Gibbonsia montereyensis, commonly known as the crevice kelpfish, is a species of blenny. It is found in coastal waters from British Columbia to Baja California. This species inhabits rocky, algae-covered areas on exposed coasts, particularly where seagrass and algal growth are abundant. G. montereyensis often exhibits coloration that matches its environment.

==Description==

Gibbonsia monteryensis is a small marine fish with a maximum length of about 11 cm, the smallest member of its genus. It has an elongated, laterally compressed body with relatively small pelvic and caudal fins. Its body is covered with small cycloid scales. The crevice kelpfish has a continuous dorsal fin, extending from the head to the caudal peduncle. Along its dorsal fin it has 34-36 spines and 5-8 rays. The dorsal spines on its head are relatively long compared to its other spines which gives it the appearance of having a sort of crest on its head. Like other kelpfish, G. montereyenesis has fleshy, hairlike tufts above its eyes called cirri. Its anal fin is elongated consisting of 34-36 spines and 5-8 rays. It has pelvic fin spines that are separate from the main pelvic fin and sit slightly in front of the main fin. Its mouth is small and terminal. The crevice kelpfish has small, fixed, conical teeth. One of the few distinguishing features of G. montereyensis that differentiates it from other Gibbonsia species is that it lacks scales on its caudal fin. Color variability is high in the crevice kelpfish and can include brown, reddish, green dark, and silver. The typical pattern of G. montereyensis is dark vertical bars running down the length of the body, scattered dark spots, and a dark ocellus above the lateral line and behind the pectoral fin. Gibbonsia as a genus are sexually dichromatic, differing in belly color between males and females. The crevice kelpfish is capable of changing colors but there are no definitive studies on the timing and mechanism that allows it to change colors. Similar species such as G. elegans have been seen to be capable of changing their colors over the course of several weeks, likely independent of diet. Their color often varies by season as they are often red in winter when red algae dominates and green in the spring when green algae dominates. G. montereyensis is also susceptible to chromotaforma which is a tumor of pigment cells that develops in its cutaneous layer.

==Distribution==
Gibbonsia montereyensis range extends along the coastal Eastern Pacific from British Columbia to Central Baja California.
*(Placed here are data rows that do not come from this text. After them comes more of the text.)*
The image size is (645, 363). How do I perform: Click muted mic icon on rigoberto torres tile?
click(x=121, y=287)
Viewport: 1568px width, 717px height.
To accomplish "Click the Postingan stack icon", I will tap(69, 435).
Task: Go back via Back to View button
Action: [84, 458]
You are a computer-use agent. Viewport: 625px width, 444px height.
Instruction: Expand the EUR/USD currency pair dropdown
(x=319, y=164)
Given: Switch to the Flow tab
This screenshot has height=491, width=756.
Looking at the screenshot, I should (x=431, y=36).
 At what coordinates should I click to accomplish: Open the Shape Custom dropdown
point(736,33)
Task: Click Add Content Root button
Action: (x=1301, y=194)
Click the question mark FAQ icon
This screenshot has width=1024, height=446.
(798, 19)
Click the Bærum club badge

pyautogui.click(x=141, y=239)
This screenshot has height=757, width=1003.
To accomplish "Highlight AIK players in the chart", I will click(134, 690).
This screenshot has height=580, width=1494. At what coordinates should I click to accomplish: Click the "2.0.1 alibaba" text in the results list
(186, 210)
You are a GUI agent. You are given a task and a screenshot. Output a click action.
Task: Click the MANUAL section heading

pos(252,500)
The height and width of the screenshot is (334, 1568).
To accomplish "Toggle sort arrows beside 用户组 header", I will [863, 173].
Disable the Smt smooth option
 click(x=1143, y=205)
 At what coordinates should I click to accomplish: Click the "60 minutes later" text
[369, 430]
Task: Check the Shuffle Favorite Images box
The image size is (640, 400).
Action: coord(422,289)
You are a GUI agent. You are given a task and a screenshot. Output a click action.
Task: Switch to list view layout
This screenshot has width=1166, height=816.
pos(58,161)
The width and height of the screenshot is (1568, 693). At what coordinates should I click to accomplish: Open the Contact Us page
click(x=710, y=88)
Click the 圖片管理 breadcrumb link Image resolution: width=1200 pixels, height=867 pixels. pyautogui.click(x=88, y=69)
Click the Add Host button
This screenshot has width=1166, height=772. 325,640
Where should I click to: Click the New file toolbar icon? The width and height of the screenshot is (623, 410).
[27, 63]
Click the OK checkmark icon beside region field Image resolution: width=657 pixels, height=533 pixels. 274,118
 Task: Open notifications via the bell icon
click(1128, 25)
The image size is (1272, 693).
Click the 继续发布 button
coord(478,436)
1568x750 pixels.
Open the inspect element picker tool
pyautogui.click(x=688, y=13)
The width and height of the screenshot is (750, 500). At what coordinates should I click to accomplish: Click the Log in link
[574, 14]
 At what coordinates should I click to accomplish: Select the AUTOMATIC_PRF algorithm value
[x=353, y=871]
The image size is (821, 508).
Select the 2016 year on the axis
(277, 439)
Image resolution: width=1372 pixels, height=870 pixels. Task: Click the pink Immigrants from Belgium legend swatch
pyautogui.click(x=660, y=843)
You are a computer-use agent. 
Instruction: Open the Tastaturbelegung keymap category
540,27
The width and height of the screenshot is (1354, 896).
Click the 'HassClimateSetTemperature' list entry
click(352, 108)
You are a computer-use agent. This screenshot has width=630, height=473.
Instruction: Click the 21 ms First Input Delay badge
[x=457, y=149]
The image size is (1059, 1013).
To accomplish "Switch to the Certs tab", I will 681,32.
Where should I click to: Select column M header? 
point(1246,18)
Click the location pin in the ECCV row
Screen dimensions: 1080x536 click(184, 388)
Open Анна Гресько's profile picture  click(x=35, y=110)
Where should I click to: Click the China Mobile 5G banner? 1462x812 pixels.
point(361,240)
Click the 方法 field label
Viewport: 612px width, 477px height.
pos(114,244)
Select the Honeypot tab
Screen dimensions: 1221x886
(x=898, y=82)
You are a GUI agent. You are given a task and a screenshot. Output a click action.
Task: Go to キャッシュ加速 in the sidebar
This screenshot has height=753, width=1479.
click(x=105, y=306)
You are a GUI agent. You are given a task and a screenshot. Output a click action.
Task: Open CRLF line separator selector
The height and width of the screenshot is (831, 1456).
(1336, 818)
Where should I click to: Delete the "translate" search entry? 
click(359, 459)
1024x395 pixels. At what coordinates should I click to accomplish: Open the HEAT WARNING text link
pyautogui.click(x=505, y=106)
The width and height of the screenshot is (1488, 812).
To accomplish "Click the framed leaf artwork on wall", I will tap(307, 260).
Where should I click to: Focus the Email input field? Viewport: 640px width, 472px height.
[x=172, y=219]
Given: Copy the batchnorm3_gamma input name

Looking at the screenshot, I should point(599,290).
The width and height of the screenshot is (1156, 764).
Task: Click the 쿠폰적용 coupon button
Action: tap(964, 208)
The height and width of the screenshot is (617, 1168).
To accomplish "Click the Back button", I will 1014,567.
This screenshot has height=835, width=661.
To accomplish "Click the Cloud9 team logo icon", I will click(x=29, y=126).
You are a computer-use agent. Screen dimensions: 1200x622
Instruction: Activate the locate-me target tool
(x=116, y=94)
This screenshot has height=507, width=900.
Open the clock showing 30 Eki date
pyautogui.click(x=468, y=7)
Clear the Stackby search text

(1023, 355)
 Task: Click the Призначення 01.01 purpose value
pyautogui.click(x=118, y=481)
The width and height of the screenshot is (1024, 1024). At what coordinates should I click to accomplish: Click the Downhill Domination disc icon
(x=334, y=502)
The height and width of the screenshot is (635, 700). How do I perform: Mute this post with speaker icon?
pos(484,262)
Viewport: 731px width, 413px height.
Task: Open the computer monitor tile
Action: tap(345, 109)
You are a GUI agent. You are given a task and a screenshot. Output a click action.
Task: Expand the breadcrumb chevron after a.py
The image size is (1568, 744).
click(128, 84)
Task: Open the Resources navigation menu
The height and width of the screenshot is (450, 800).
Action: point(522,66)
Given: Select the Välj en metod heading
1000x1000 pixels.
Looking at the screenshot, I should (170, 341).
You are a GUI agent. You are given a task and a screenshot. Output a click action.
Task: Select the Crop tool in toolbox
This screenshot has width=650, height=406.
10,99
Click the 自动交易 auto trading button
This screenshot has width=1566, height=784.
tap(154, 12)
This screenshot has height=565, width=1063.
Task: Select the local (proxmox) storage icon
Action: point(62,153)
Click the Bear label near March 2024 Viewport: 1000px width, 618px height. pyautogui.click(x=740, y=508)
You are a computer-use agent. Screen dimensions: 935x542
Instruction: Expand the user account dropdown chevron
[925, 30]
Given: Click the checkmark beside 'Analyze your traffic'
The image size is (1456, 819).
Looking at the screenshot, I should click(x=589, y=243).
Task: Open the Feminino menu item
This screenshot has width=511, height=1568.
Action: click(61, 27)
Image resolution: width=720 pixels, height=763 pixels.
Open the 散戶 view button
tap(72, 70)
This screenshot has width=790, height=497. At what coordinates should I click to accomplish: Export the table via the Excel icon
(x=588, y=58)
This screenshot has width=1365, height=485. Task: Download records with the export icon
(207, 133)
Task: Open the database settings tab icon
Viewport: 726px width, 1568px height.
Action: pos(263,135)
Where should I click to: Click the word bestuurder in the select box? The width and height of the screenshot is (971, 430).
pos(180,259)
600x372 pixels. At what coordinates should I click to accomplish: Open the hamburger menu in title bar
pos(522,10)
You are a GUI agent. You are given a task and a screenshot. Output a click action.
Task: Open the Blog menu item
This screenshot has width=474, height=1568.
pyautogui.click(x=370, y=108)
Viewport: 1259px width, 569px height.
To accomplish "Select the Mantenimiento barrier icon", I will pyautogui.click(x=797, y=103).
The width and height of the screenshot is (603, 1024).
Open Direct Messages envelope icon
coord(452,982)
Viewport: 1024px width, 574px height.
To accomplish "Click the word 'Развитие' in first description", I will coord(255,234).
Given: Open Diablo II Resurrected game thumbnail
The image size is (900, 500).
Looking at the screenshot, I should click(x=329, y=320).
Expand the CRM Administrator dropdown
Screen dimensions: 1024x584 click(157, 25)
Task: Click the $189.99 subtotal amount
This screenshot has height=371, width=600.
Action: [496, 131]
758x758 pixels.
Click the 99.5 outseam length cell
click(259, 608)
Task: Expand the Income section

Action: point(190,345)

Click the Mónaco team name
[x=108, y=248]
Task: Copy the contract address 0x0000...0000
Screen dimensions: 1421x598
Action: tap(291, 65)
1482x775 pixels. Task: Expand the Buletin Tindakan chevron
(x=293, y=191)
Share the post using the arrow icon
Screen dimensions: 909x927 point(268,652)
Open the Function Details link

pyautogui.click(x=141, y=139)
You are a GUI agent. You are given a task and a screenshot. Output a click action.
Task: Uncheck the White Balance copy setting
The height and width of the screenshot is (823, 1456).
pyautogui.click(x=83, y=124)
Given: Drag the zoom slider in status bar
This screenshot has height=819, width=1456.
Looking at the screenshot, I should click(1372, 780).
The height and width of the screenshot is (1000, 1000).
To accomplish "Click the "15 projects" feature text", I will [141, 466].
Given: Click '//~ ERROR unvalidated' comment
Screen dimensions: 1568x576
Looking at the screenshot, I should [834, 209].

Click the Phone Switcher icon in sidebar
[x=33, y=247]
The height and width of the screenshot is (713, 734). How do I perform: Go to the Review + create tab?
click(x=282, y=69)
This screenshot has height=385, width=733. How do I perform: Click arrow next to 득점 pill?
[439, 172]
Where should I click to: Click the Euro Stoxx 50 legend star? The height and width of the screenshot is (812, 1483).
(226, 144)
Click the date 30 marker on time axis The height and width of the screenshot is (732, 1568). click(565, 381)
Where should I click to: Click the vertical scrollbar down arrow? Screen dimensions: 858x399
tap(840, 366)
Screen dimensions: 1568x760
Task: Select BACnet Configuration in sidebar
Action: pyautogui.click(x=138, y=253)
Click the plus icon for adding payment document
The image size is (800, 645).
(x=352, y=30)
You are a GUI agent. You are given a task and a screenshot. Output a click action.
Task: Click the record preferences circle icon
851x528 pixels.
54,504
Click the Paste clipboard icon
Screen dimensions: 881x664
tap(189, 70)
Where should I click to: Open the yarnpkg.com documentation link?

South of Point Conception, the crevice kelpfish is only found on offshore islands and parts of Baja California where upwelling keeps the water colder. It is only occasionally found in tidepools as it prefers deeper waters compared to other Gibbonsia species. It typically inhabits the intertidal zone to subtidal zone at depths up to 20 m.

==Ecology==
The crevice kelpfish spends much of its time anchored onto algae covered rocks using its pectoral spines where it can successfully camouflage using its coloration to camouflage with the algae. It does not have high mobility, and it is a common prey for larger marine predators making its camouflage an important defense. G. montereyensis is a benthic, invertebrate feeder and its diet consists of isopods, amphipods, crabs, copepods, shrimps, limpets, mollusks, fish eggs and polychaetes.

==Conservation status==

Gibbonsia montereyensis is listed as a species of Least Concern by the IUCN. However, the crevice kelpfish will likely be affected by warming ocean temperatures as it prefers colder water. It has some tolerance to warmer waters, but not as much as other Gibbonsia species. It is less adaptable to cold and warmer water than Gibbonsia metzi. Heat stress can cause it to die very quickly if the water temperature reaches a level outside of its tolerable range. A new type of parasitic copepod may affect it as it has been found on two other species of Gibbonsia, but it has not been found on G. monteyensis yet.